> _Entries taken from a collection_
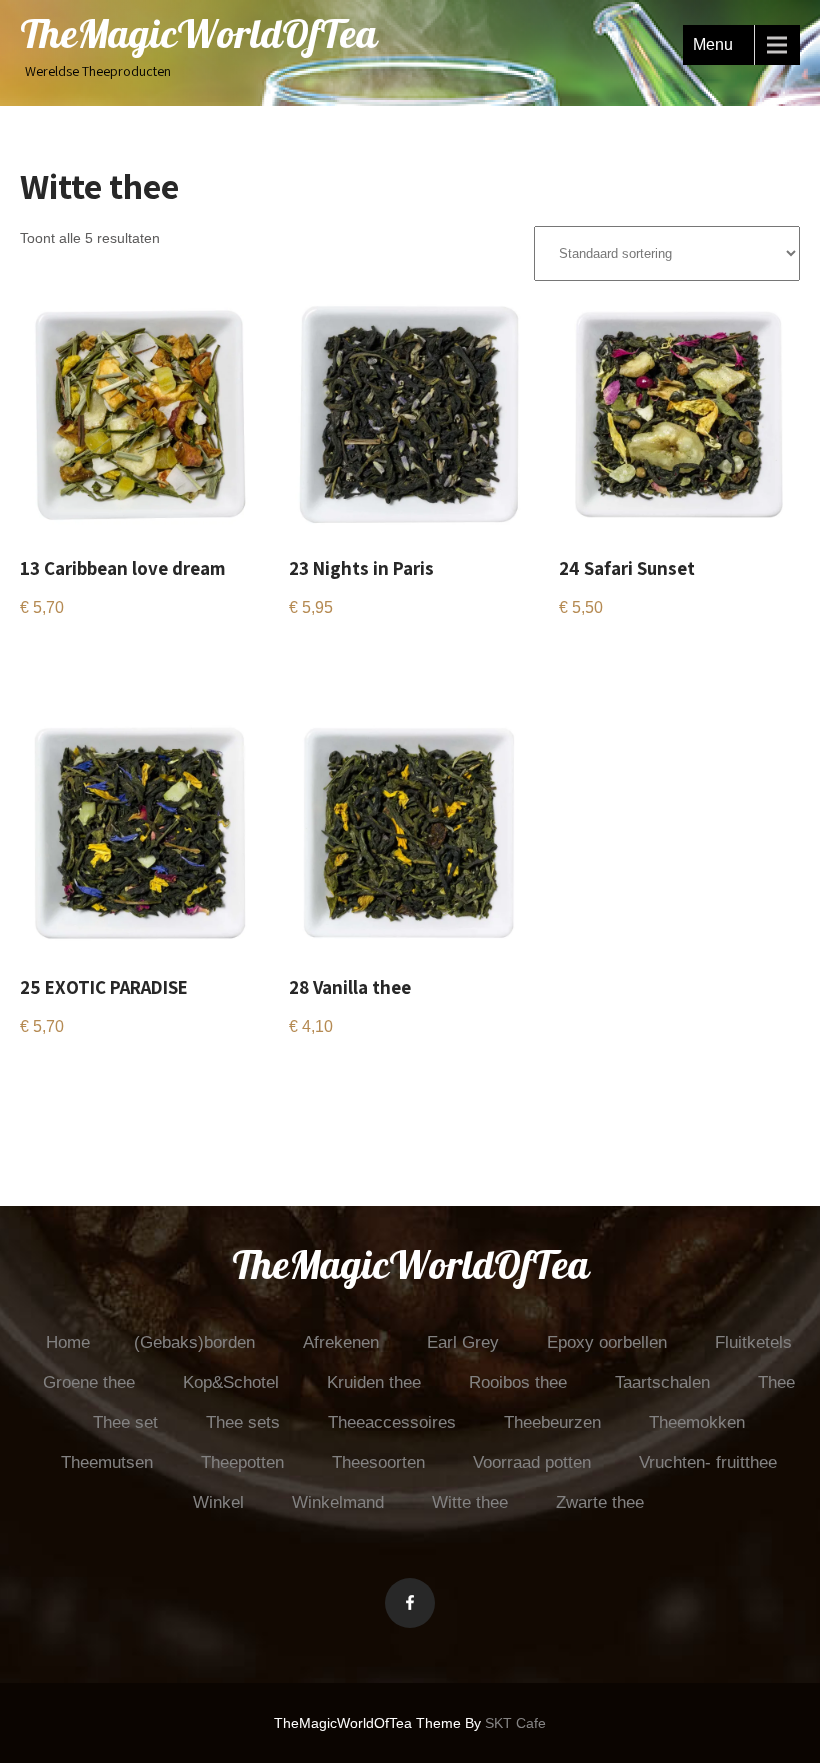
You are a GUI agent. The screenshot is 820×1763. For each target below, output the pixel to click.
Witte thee (470, 1502)
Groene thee (89, 1382)
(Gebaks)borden (194, 1342)
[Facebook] (410, 1603)
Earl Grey (463, 1342)
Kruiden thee (374, 1382)
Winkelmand (338, 1502)
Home (68, 1342)
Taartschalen (662, 1382)
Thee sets (243, 1422)
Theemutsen (107, 1462)
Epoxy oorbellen (607, 1342)
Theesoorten (378, 1462)
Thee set (125, 1422)
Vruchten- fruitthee (708, 1462)
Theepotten (242, 1462)
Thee (776, 1382)
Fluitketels (753, 1342)
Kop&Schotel (231, 1382)
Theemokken (697, 1422)
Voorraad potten (532, 1462)
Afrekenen (341, 1342)
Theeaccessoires (392, 1422)
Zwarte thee (600, 1502)
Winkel (218, 1502)
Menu (713, 44)
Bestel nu (66, 656)
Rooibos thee (518, 1382)
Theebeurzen (552, 1422)
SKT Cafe (515, 1723)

> _TASK REQUIREMENTS_
Every entry should be returned exactly as written, minus the pictures.

> _EXERCISE ANSWER_
You are a GUI agent. The screenshot is 820×1763. For each target below, output the pixel to click.
Witte thee (470, 1502)
Groene thee (89, 1382)
(Gebaks)borden (194, 1342)
[Facebook] (410, 1603)
Earl Grey (463, 1342)
Kruiden thee (374, 1382)
Winkelmand (338, 1502)
Home (68, 1342)
Taartschalen (662, 1382)
Thee sets (243, 1422)
Theemutsen (107, 1462)
Epoxy oorbellen (607, 1342)
Theesoorten (378, 1462)
Thee set (125, 1422)
Vruchten- fruitthee (708, 1462)
Theepotten (242, 1462)
Thee (776, 1382)
Fluitketels (753, 1342)
Kop&Schotel (231, 1382)
Theemokken (697, 1422)
Voorraad potten (532, 1462)
Afrekenen (341, 1342)
Theeaccessoires (392, 1422)
Zwarte thee (600, 1502)
Winkel (218, 1502)
Menu (713, 44)
Bestel nu (66, 656)
Rooibos thee (518, 1382)
Theebeurzen (552, 1422)
SKT Cafe (515, 1723)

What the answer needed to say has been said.